Stored data entries:
──────────

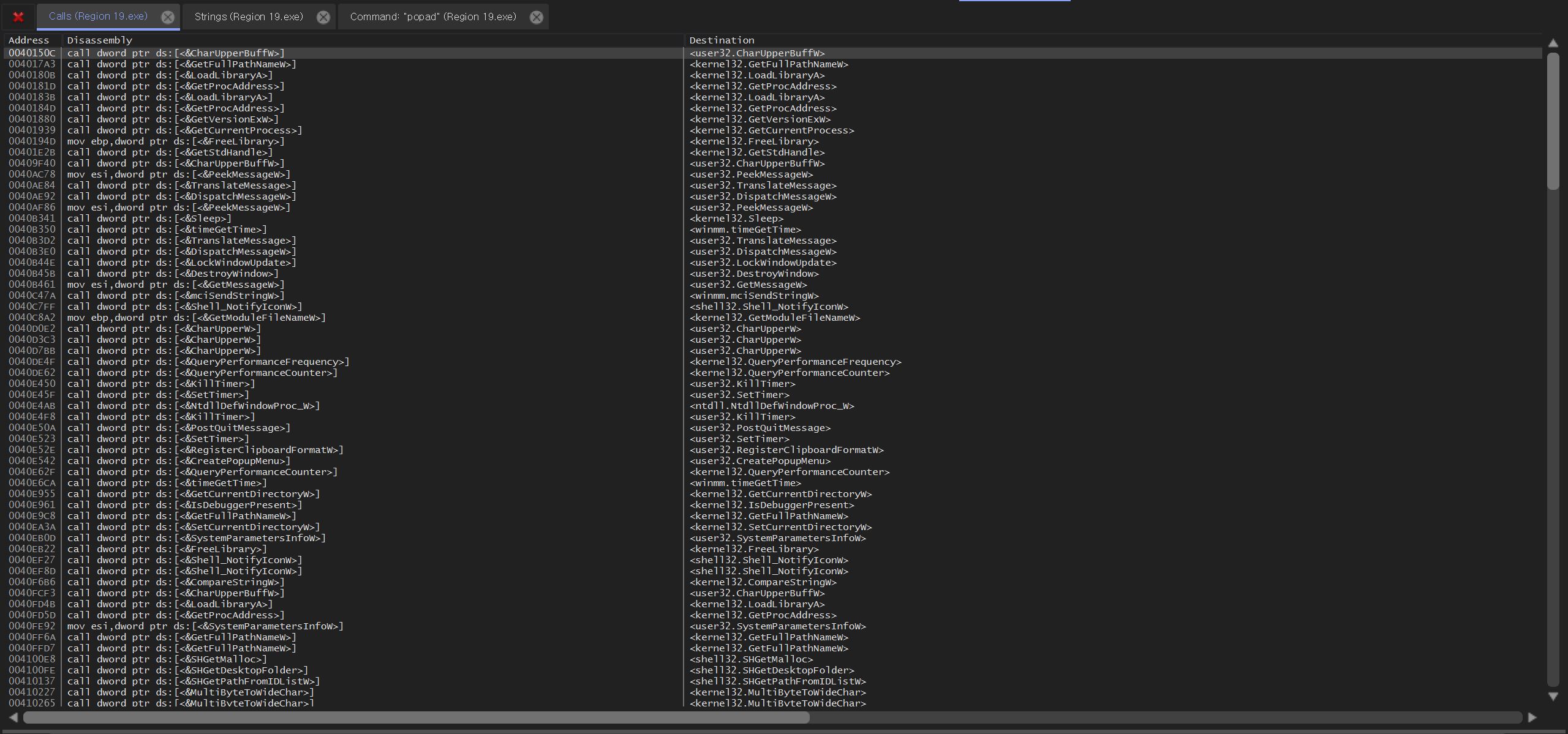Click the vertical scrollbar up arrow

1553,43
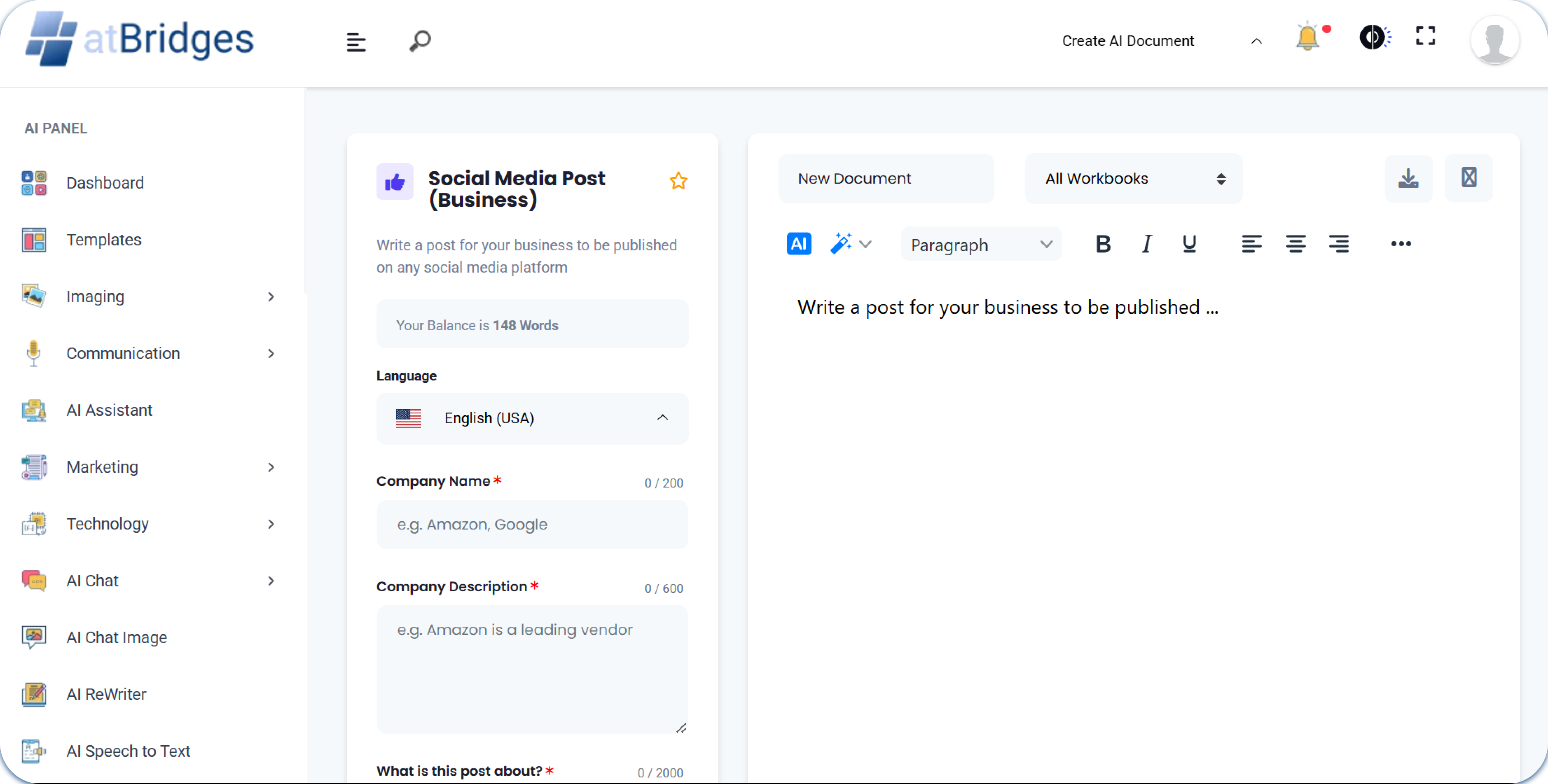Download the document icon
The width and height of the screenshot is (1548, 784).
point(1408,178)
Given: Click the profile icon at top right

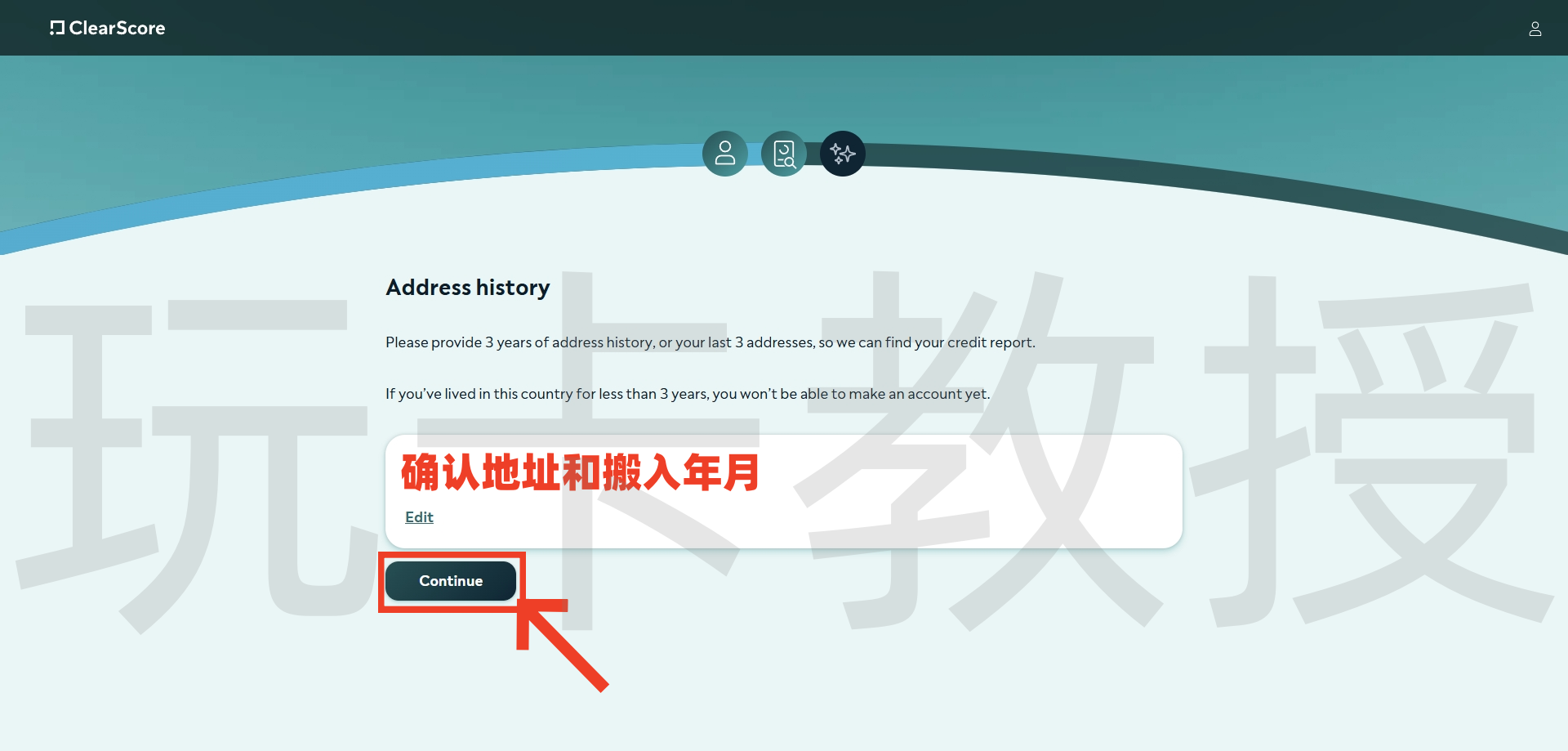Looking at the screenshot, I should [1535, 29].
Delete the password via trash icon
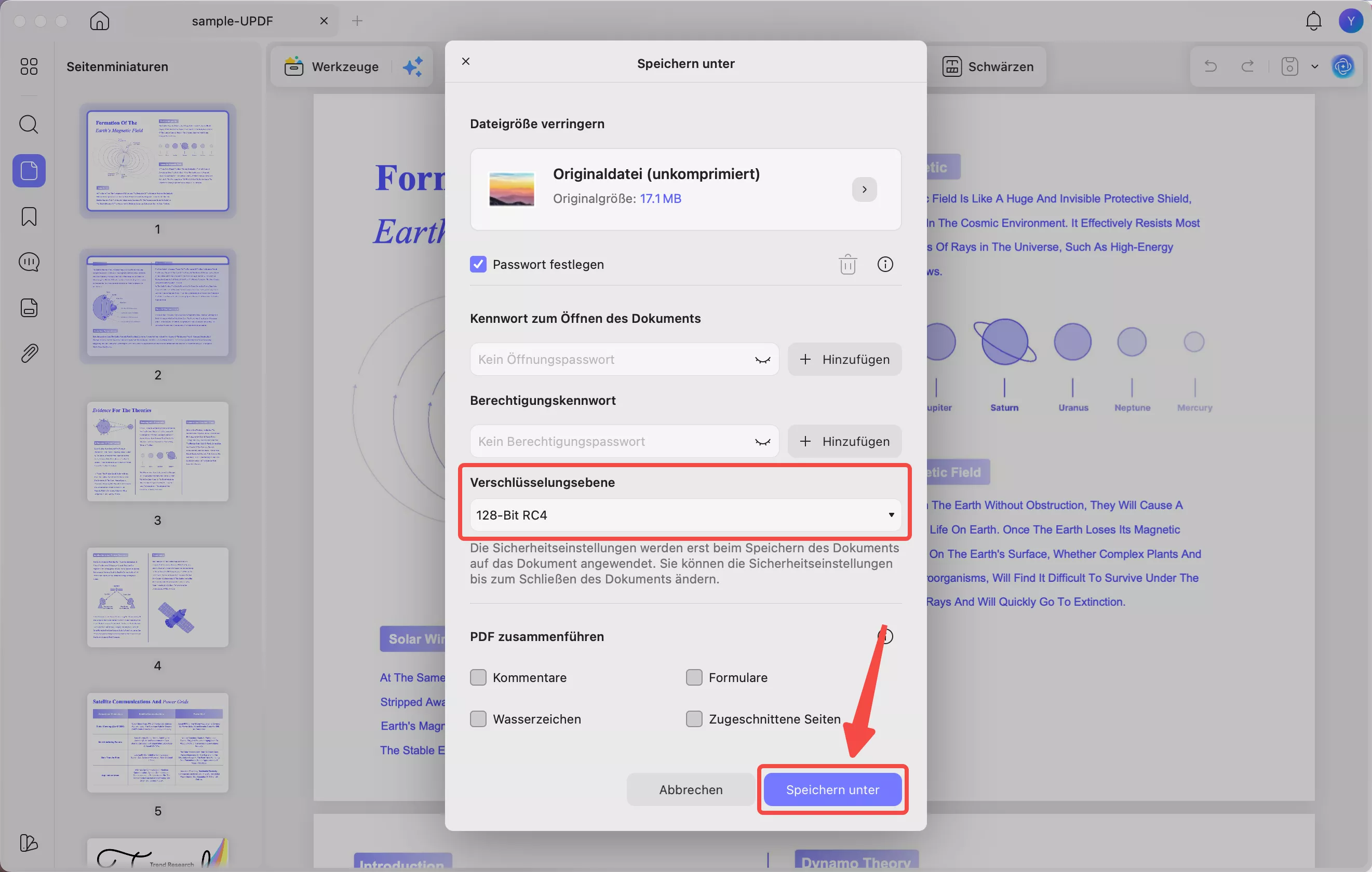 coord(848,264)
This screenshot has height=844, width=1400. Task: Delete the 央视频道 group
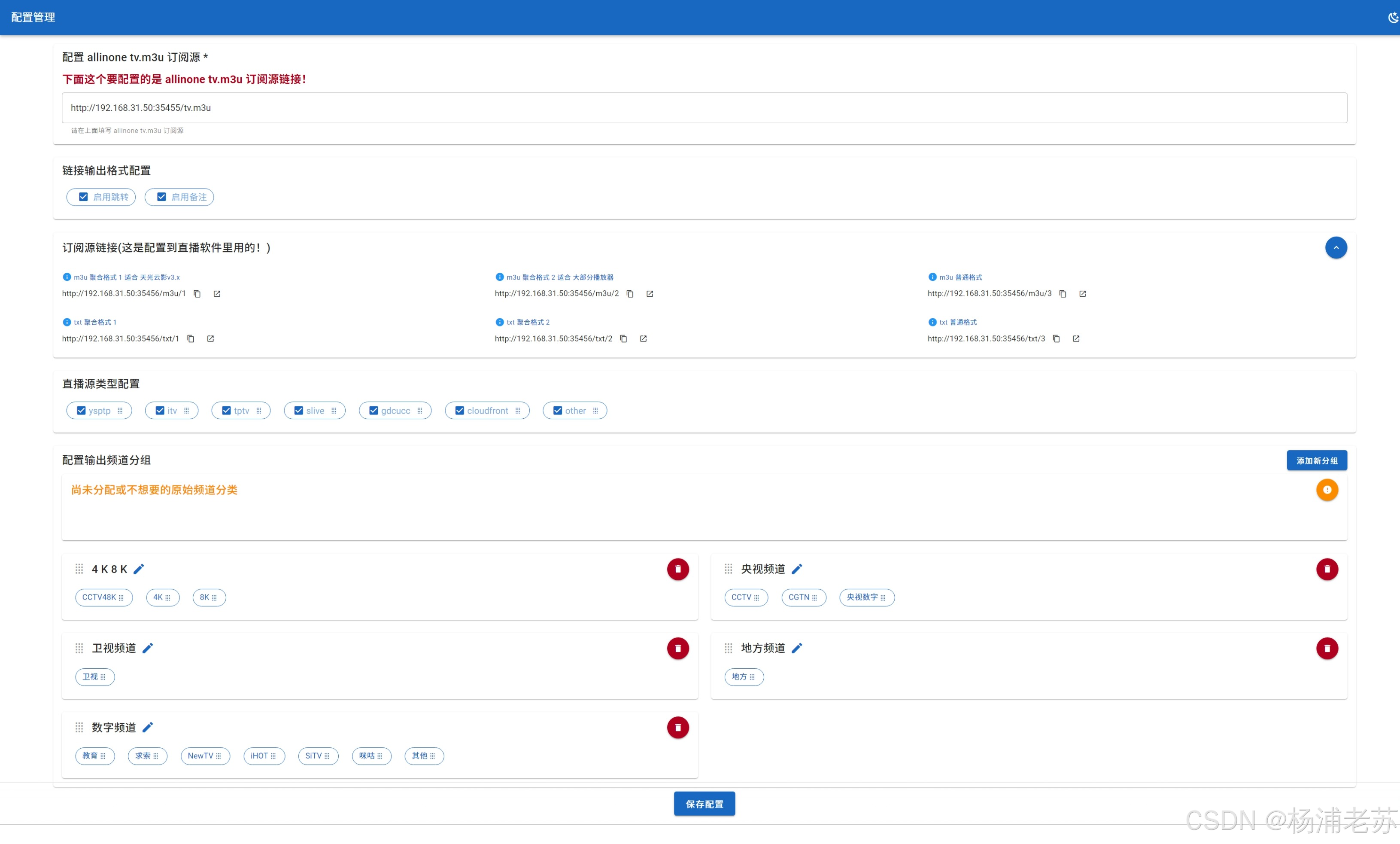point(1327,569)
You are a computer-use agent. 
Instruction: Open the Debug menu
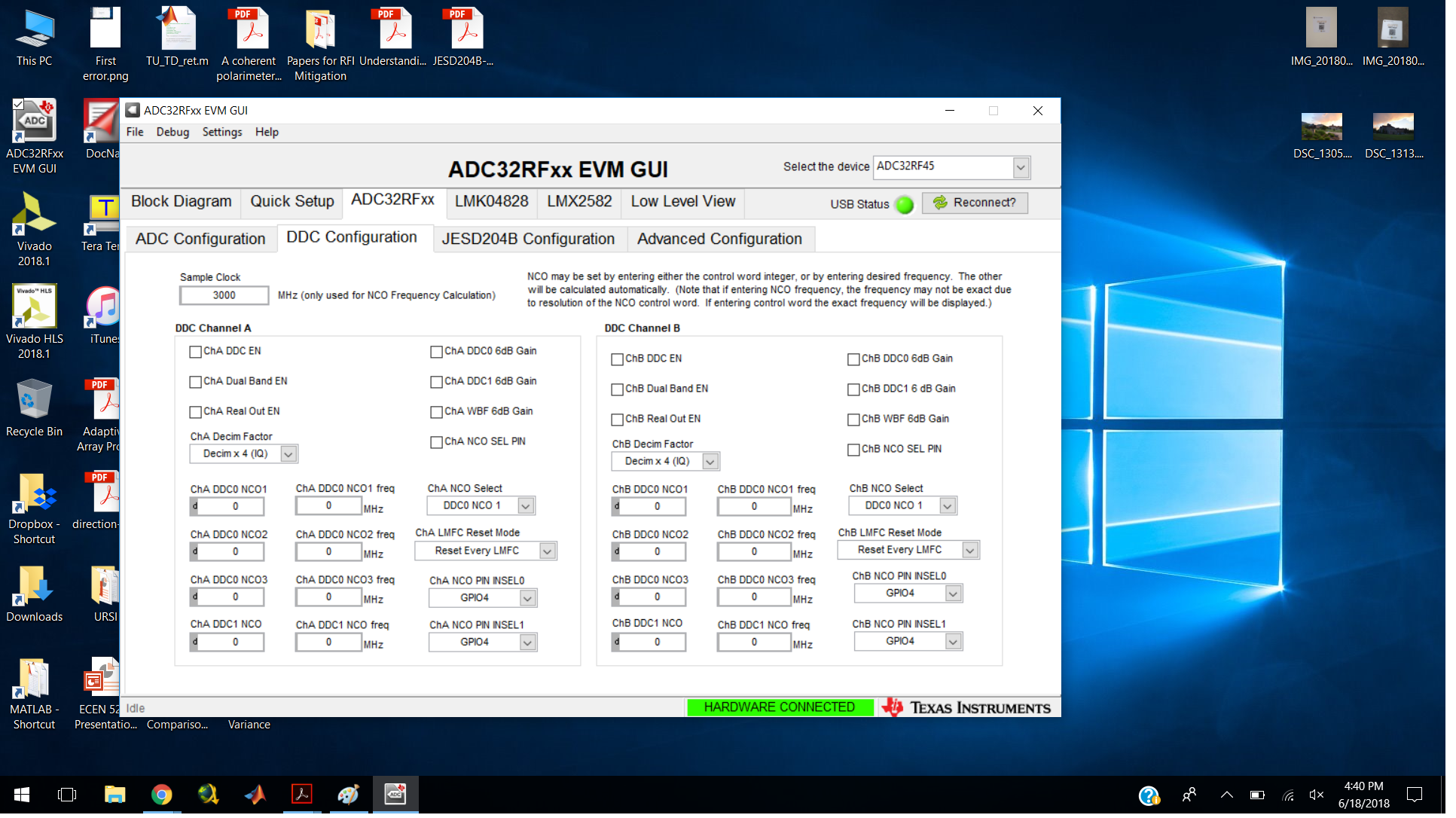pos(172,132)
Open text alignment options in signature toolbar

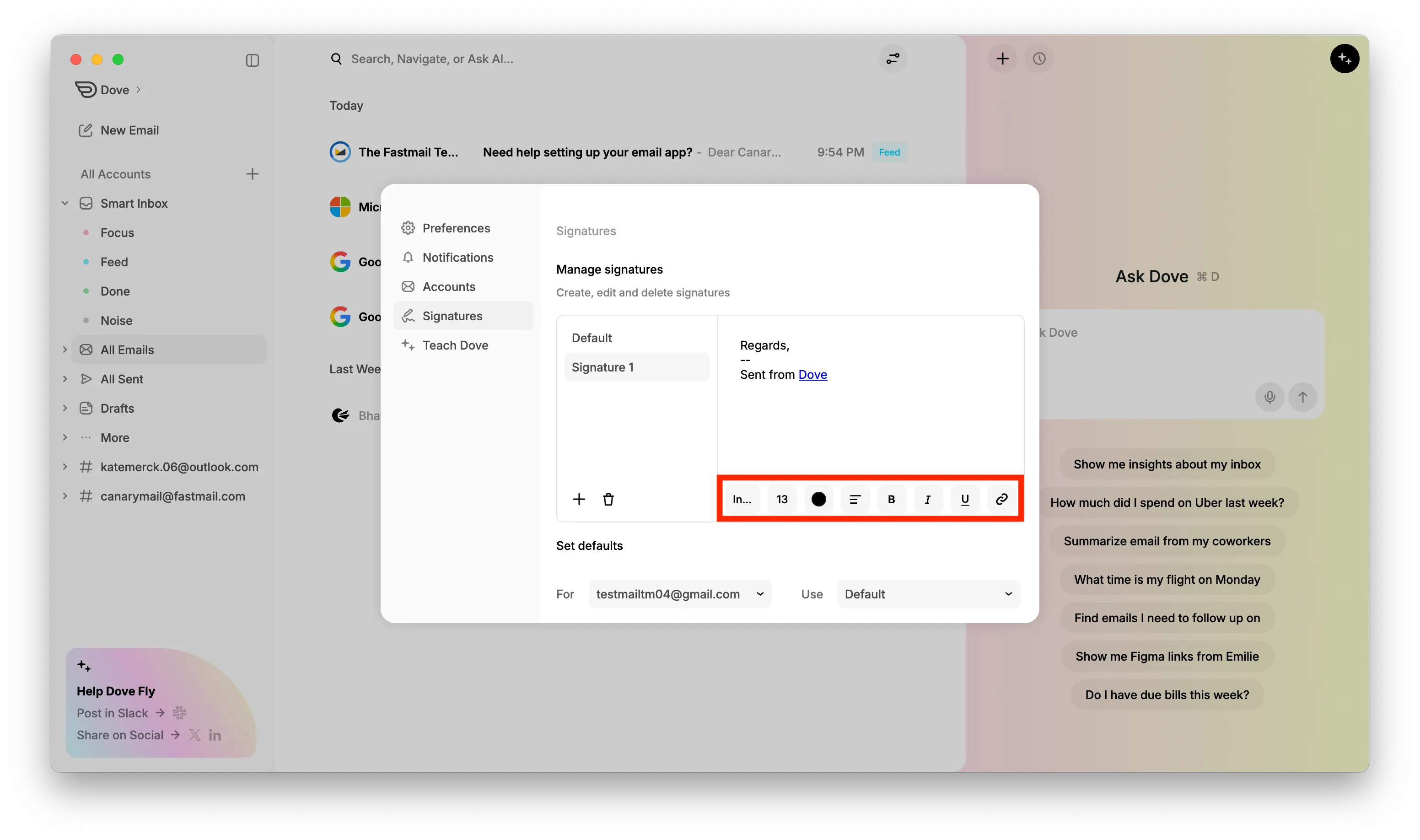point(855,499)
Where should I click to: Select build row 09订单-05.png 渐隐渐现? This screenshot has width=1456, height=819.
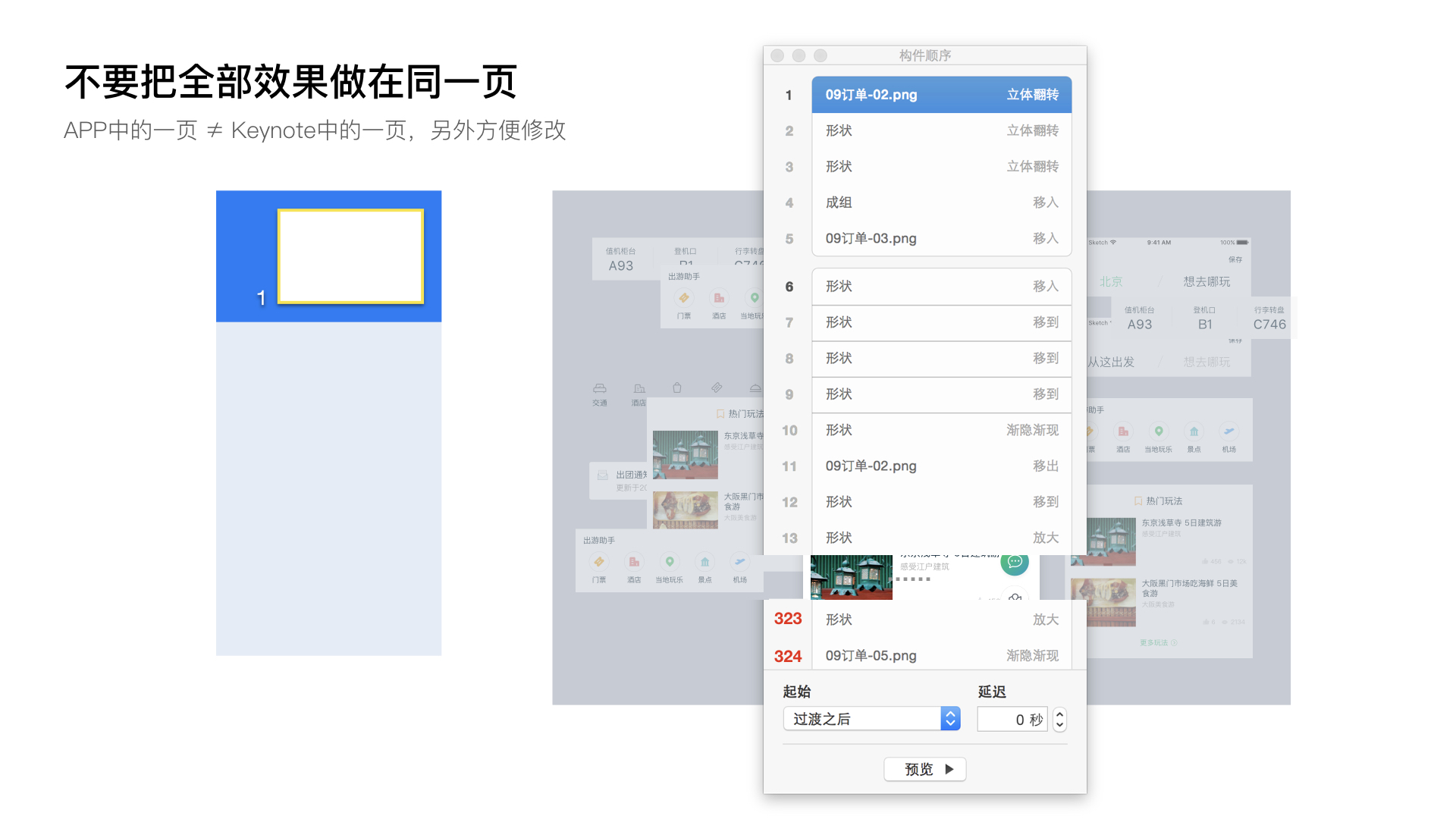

──────────

> _TASK TO COMPLETE_
Copy exactly the lines from the one containing "You are a computer-use agent." through the last line of the records above, including both, and omit every picture.

> _TASK RESULT_
You are a computer-use agent. 
Instruction: Open the Debug menu
pos(172,132)
Open text alignment options in signature toolbar

point(855,499)
Where should I click to: Select build row 09订单-05.png 渐隐渐现? This screenshot has width=1456, height=819.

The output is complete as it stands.